**Data provided**.
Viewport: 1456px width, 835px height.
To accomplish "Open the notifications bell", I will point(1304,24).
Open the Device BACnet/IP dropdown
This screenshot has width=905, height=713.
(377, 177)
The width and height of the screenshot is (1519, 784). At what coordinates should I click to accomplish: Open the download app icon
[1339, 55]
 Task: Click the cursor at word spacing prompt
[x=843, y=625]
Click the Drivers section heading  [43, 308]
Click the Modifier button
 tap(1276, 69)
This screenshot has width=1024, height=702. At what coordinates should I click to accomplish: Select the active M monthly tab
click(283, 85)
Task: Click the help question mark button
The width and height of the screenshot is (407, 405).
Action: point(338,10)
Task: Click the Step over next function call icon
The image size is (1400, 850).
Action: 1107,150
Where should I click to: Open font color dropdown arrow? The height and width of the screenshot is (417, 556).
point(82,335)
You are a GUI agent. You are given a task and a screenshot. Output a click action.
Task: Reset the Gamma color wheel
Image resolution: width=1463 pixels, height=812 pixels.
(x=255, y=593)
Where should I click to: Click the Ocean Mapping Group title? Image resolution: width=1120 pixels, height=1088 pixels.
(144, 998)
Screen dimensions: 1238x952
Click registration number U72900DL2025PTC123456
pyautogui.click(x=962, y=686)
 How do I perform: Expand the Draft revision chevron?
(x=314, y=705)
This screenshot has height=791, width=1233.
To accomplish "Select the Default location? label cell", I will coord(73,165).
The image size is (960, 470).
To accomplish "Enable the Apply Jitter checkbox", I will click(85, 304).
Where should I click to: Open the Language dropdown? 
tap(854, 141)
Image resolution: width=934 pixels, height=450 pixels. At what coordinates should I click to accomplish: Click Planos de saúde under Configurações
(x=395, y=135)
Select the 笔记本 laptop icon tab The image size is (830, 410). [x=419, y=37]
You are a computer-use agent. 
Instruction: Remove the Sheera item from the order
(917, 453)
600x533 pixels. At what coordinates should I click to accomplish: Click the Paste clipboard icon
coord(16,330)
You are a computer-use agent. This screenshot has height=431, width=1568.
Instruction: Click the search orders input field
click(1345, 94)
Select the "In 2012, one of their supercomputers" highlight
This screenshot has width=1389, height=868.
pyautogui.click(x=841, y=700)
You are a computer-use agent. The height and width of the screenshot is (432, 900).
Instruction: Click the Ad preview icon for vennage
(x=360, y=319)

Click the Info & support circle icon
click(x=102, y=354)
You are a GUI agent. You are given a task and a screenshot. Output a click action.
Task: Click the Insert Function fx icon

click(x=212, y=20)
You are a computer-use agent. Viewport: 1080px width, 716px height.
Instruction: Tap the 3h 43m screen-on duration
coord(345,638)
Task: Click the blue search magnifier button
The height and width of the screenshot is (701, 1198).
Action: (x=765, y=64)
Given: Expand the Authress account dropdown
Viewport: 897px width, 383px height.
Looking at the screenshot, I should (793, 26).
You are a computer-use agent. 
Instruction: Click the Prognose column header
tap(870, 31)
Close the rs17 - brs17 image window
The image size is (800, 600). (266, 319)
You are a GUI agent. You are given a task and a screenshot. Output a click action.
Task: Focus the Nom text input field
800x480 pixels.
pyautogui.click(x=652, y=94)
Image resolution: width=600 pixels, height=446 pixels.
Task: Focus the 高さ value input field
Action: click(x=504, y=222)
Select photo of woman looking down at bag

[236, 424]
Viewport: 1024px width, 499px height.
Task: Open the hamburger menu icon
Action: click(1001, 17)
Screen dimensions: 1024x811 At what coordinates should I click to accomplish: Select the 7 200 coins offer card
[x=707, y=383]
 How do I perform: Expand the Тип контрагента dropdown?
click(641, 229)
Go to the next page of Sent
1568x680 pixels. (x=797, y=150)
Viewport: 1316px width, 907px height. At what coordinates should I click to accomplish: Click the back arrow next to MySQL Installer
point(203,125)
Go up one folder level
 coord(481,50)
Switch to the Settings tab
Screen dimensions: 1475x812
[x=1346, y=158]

**Exercise objective**.
Filter the listing for the word "will" and copy each line that has it.

**Result**.
To accomplish "Open the notifications bell", I will point(1304,24).
To accomplish "Select the Default location? label cell", I will coord(73,165).
To accomplish "Enable the Apply Jitter checkbox", I will click(85, 304).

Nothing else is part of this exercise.